Record revenue but small charities “struggling to survive” - Thorne Widgery

A number of charity records were broken last year, including the total number of organisations registered with the Charity Commission and the total amount raised.

The Charity Commission published the annual figures this week.

They show that more than 168,000 charities were registered with the regulator as of 31 December 2017 – the most recorded since the same period nine years ago.

Between them, not-for-profit organisations raised a record £75 billion – up £2.24 billion on the same period last year, and up more than £30 billion on a decade ago.

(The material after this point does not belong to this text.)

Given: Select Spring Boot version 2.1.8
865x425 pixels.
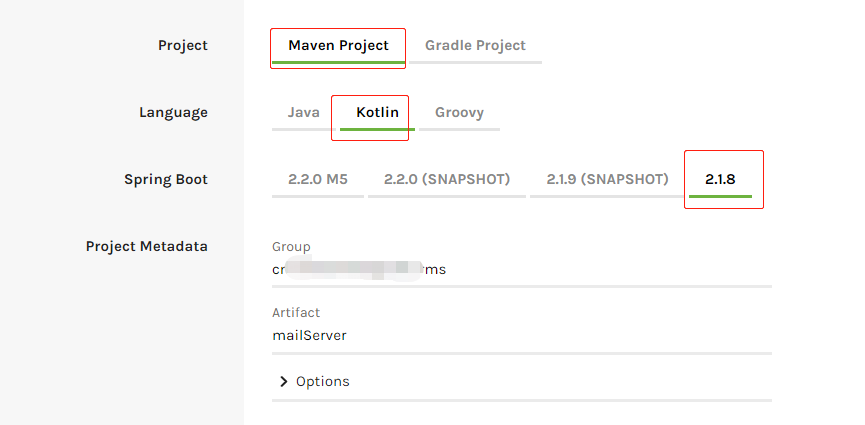Looking at the screenshot, I should (x=720, y=180).
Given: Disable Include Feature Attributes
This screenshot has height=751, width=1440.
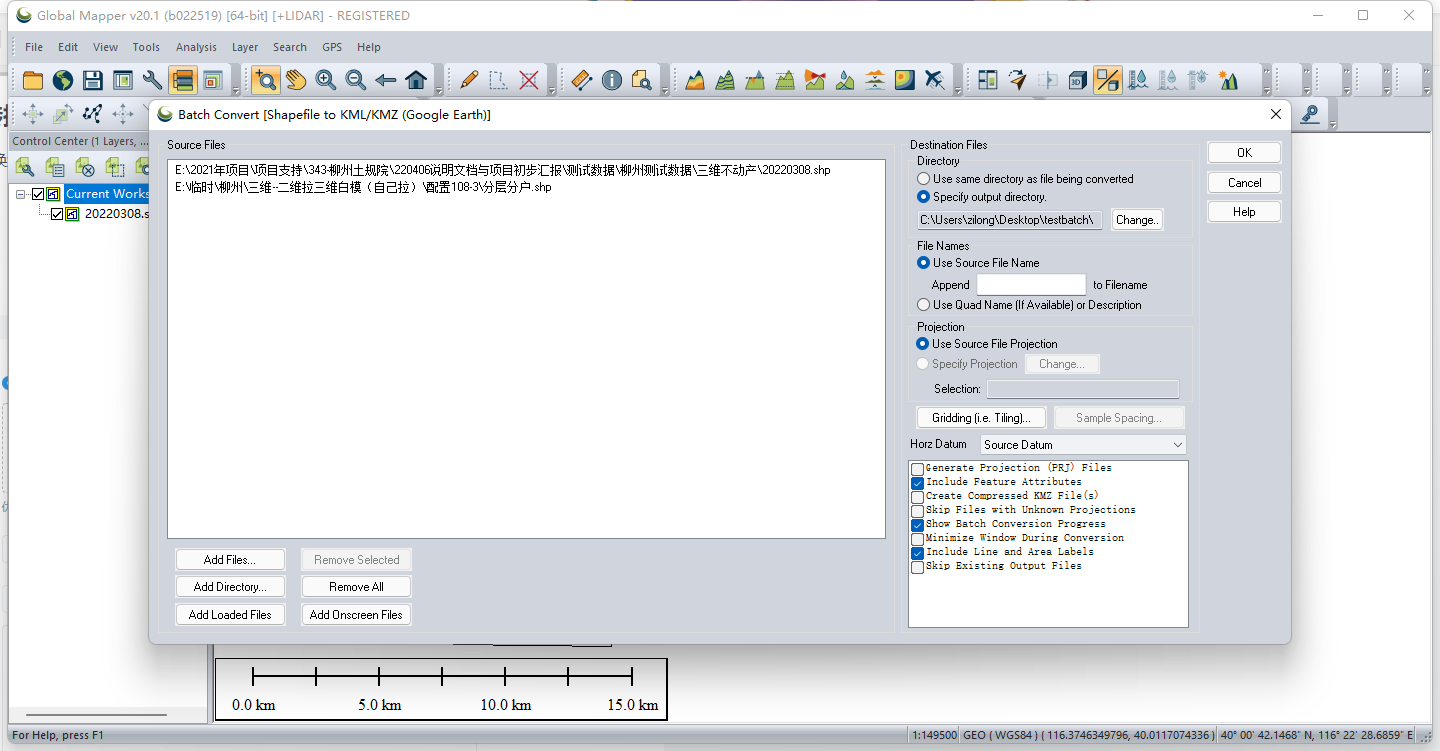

The report shows that the top 1.3 per cent of charities – those earning £5 million or more – took almost three quarters (72.2 per cent) of total revenue. Meanwhile, the bottom 73.2 per cent of charities – those earning between £0 and £100,000 – took just three per cent of total revenue – highlighting a clear fundraising void between the biggest and smallest of charities.

Paul Streets, chief executive of the Lloyds Bank Foundation for England and Wales, said: “Today’s figures confirm what we and others have reported on and see day to day: that the voluntary sector is seeing a growing divide between a relative handful of larger charities getting ever bigger and taking a larger proportion of the sector’s total income, while the vast majority of small and local charities are literally struggling to survive.”

He added: “Charities big or small need always be clear what their mission and purpose is, and should be driven by those they serve, not just their size or market share.

“Meanwhile, the government needs to reform its whole approach to commissioning and contracting from one that has favoured scale and price to one that is focused on and values quality and specialism.”